Minggu, 20 Mei 2012

Makan untuk hidup atau hidup untuk makan ? (Renungan Batin)


 Dalam  suatu kesempatan saya sekeluarga makan siang di satu rumah makan. Selain makanan pokok ternyata ada banyak macam lauk pauk yang tersaji di meja. Hal tersebut tentu mengundang selera konsumen untuk menyantapnya, termasuk aku.
Dari semua lauk yang terpampang di depan mata dan tercium aroma yang menggoda, hampir semuanya aku suka. Bila disebutkan satu persatu misalnya ada tempe/tahu goreng, sate telur puyuh, sate otak, daging sapi (empal), perkedel, paru goreng dan sebagainya. Namun ternyata aku hanya makan 1 tahu goreng dan 1 perkedel. Persoalannya bukan suka atau tidak suka, mampu membeli atau tidak, mau hemat atau boros namun kalau mau jujur aku sebenarnya sangat ingin memakannya tapi masalahnya aku sudah memutuskan untuk tidak menyantap yang lain.
Pertimbanganku kalau aku memaksa melahap makanan-makanan tersebut di usiaku sekarang ini bisa mempengaruhi kesehatanku. Bukan berarti ketika aku hanya makan lauk perkedel dan tahu goreng aku puas dan menikmati. Justru agak sedikit terpaksa karena keinginan hatiku sebenarnya ingin makan lauk lebih dari itu. Berarti aku masih punya keinginan makan makanan tertentu. Aku masih suka menyantap lauk yang enak-enak.
Ada makanan yang menjadi kesukaanku dan kegiatan makan itu kadang dapat menjadi kesempatan bagiku untuk berpikir dan mencari ilham untuk suatu hal yang akan aku tulis atau aku putuskan. Biasanya aku berdiam diri sambil menikmati makanan dan minum teh di tempat yang aku sukai, lalu di saat itu aku bisa memikirkan dengan lebih nyaman bila ada yang harus aku putuskan.
Dulu apa yang bisa aku nikmati secara bebas dengan makan apapun, sekarang tidak lagi merdeka aku nikmati. Namun benarkah aku tidak lagi merdeka? Apakah aku merasa dibatasi dan itu membuat hidupku tak berdaya?
Bukankah aku justru merdeka sekarang. Karena aku bisa bebas memutuskan aku mau makan atau tidak dan bukan nafsu makanku atau dorongan perut yang mengatur hidupku. Saat ini aku yang menentukan perutku mau diisi apa, kapan dan seberapa. Dan itu aku lakukan karena berpikir dan memiliki pertimbangan. Dulu aku bisa saja seenaknya makan apapun, seberapapun, berapa kalipun dan itu aku lakukan pokoknya aku bisa puas dan kenyang. Dan yang menyedihkan lagi, sering kali hal tersebut aku lakukan karena tidak berpikir.

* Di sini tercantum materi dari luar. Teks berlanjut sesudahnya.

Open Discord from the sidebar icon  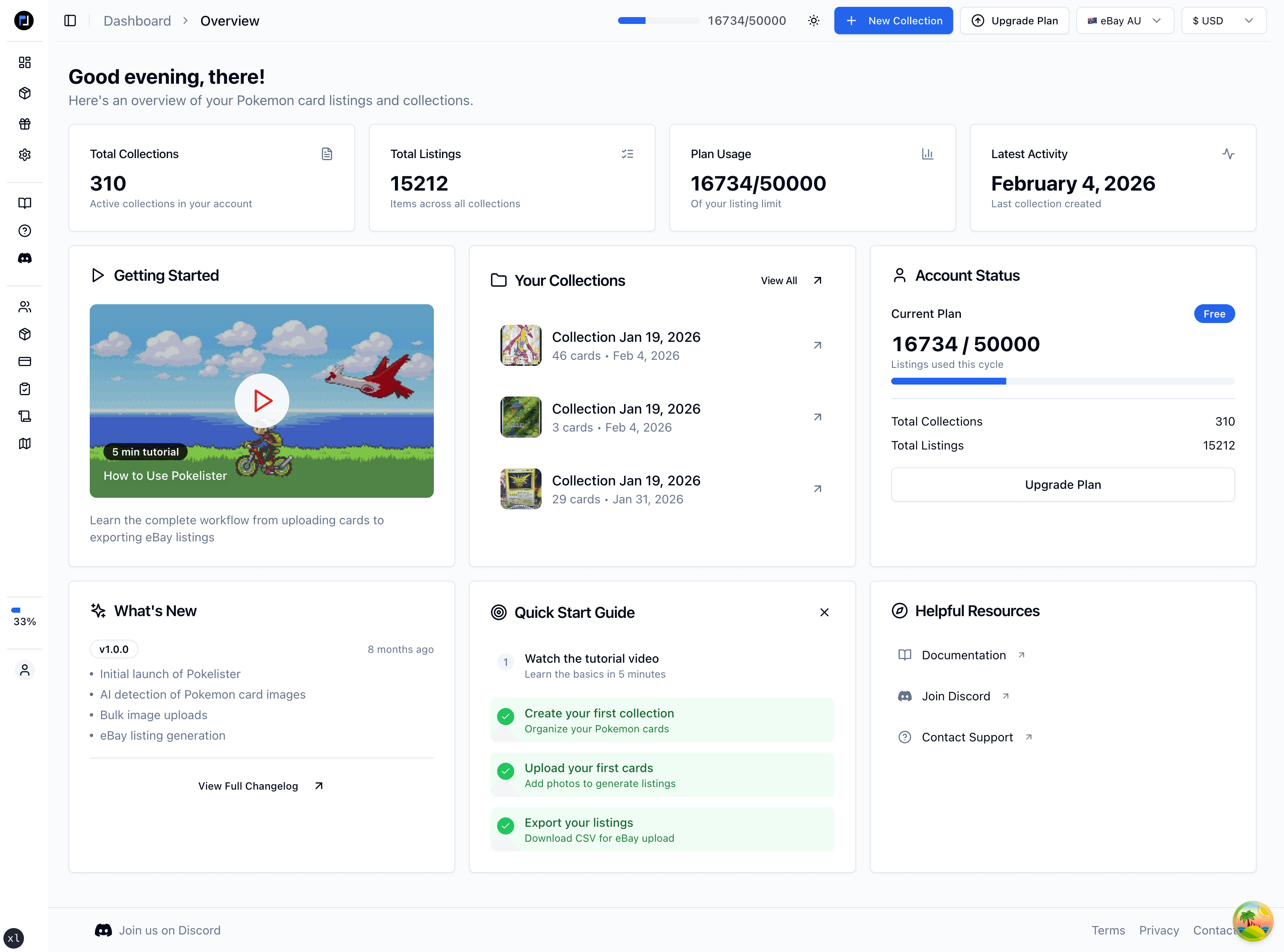(x=25, y=258)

Ternyata persoalan makan ini menguak persoalanku di bidang lain. Seringkali aku bisa bertindak dan memutuskan hanya karena dorongan nafsu, emosi atau desakan-desakan lainnya. Aku sering melangkah tanpa mempertimbangkan secara matang. Wah bisa berbahaya sekali kalau aku menikah yang pertaruhannya seumur hidup itu hanya didasarkan pada nafsu, emosi, atau perasaan cinta. Atau masalah pemilihan tempat tinggal dan sebagainya.
Dalam hal membuat keputusan. Bisa saja di awal-awal ada perasaan terpaksa atau belum bisa menikmati namun aku harus konsisten dengan ketetapan hatiku. Yang penting keputusanku itu benar. Bisa jadi sekarang ini dalam proses pendewasaanku , dalam membuat keputusan atau pilihan-pilihan aku tidak lagi diperhadapkan pada benar atau salah, dosa atau tidak, hitam atau putih namun mana yang terbaik dari antara yang baik-baik.
Selain itu bukankah aku sendiri harus mempertanyakan apakah kenikmatanku itu justru mengikatku. Oleh karena itu aku tertantang untuk inovasi menemukan dalam kondisi apapun aku bisa menikmati hidup.
Jadi apakah makan untuk hidup atau hidup untuk makan? Kalau aku makan untuk hidup maka makan apapun tidak menjadi masalah bagiku. Namun kalau hidup untuk makan..wah makan menjadi tujuan hidupku. Apakah memang Tuhan menciptakan aku hanya untuk makan? Ataukah makan diberikan supaya aku bisa hidup dan mencapai tujuanNya?